ENTRIES SUPPLIED:
┄┄┄┄┄┄┄┄┄┄

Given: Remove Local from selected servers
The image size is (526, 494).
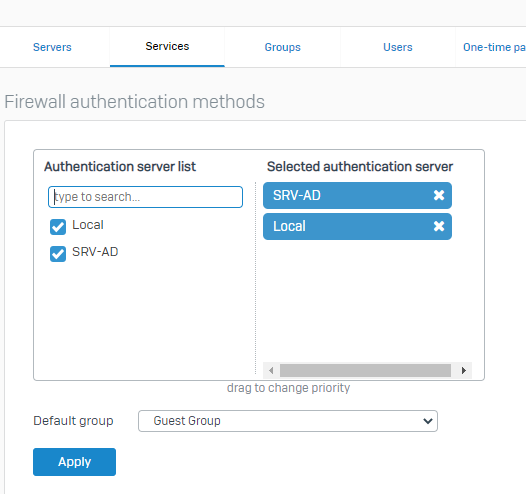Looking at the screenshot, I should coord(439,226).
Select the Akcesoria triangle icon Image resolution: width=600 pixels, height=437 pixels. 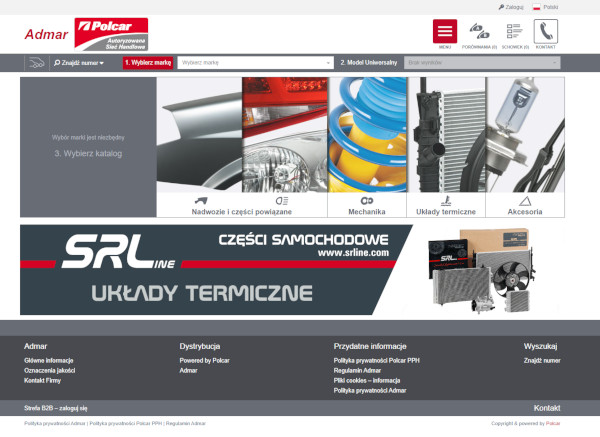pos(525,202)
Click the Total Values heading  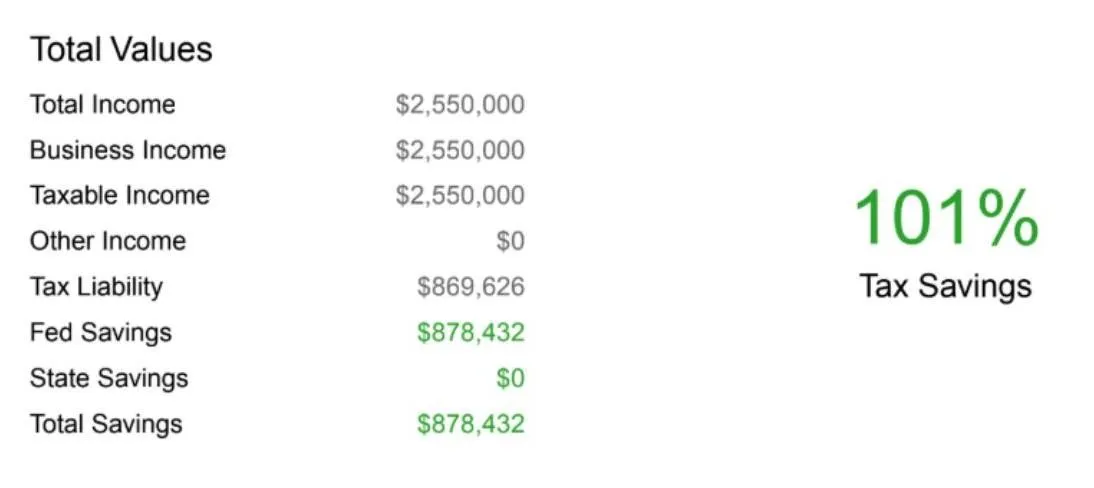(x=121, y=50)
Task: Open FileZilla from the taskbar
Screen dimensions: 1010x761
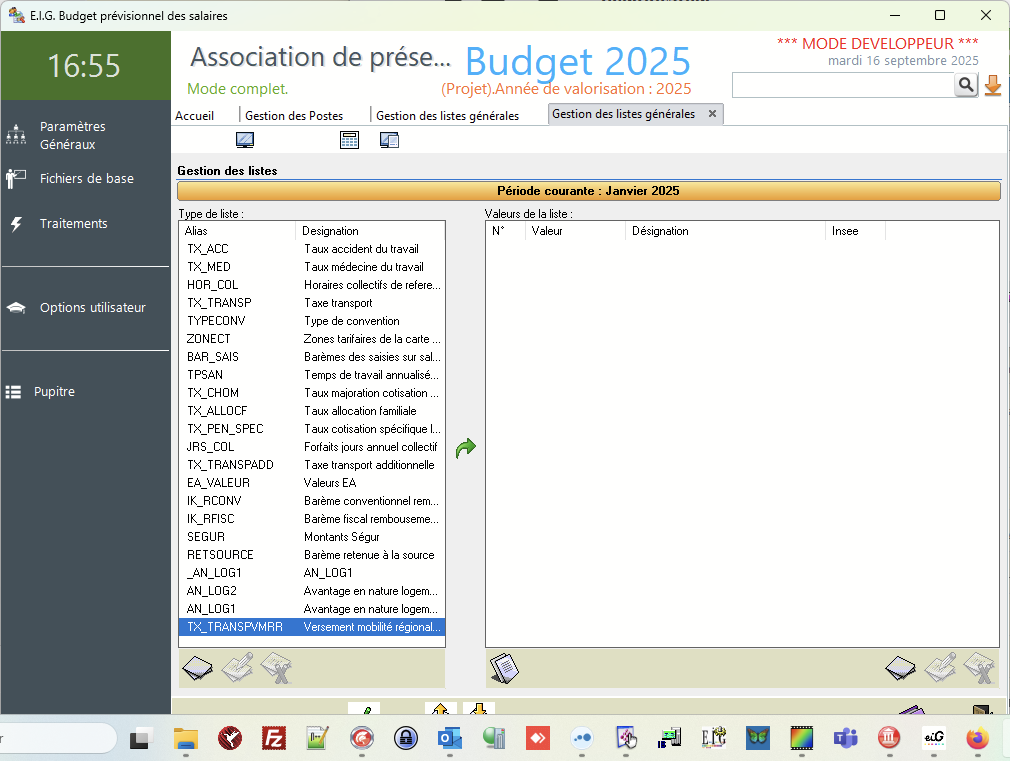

┄┄┄┄┄┄┄┄┄┄

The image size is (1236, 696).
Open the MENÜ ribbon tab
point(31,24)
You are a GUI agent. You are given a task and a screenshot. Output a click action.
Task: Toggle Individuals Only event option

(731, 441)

┄┄┄┄┄┄┄┄┄┄

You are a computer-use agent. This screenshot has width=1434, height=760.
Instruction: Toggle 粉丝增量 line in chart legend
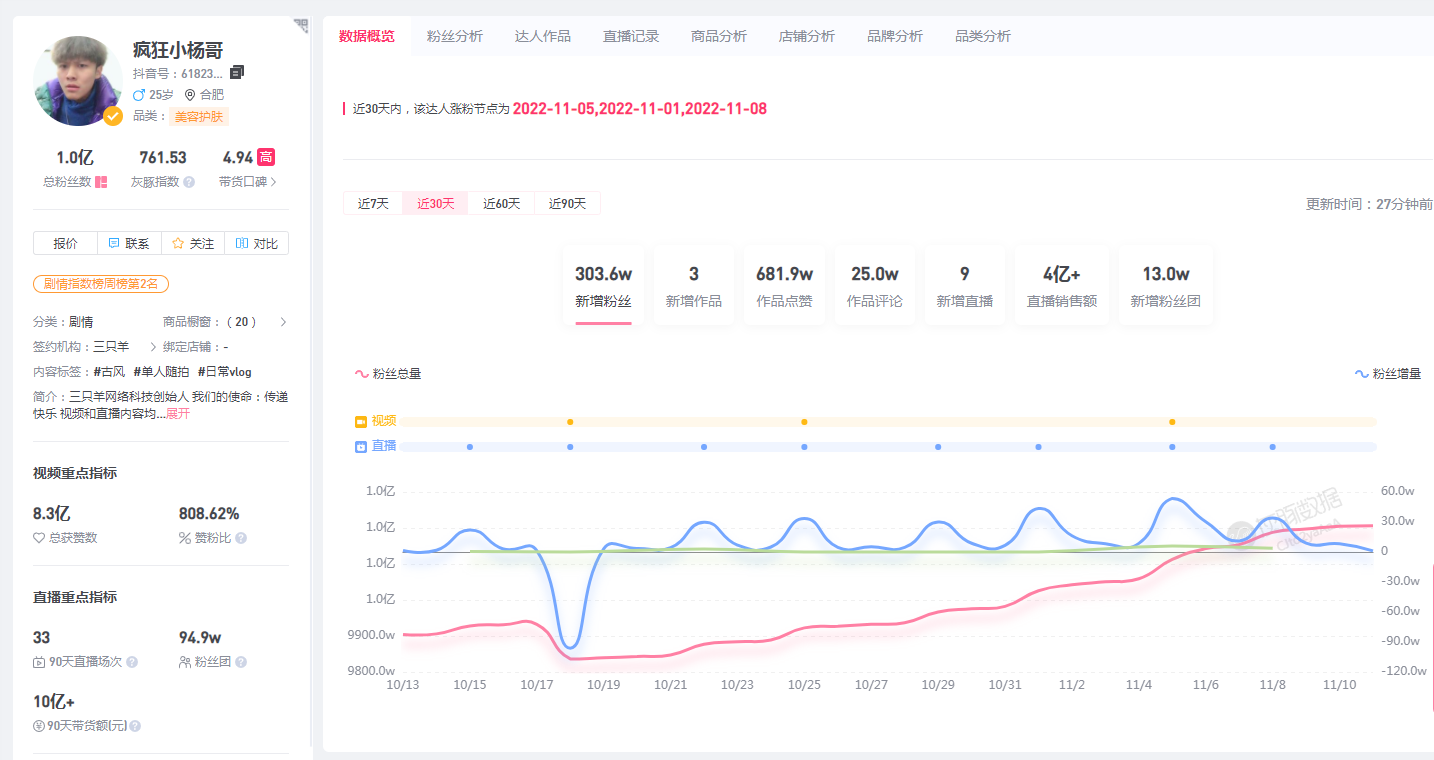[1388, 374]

┄┄┄┄┄┄┄┄┄┄

AIM OF THE EXERCISE:
Among the entries above, the lines between the ones containing "Task: Open FileZilla from the taskbar" and "Screen dimensions: 1010x761", inclusive, are to be transcribed exactly. No other line is to be given.

RESPONSE FOR THIS EXERCISE:
Task: Open FileZilla from the taskbar
Screen dimensions: 1010x761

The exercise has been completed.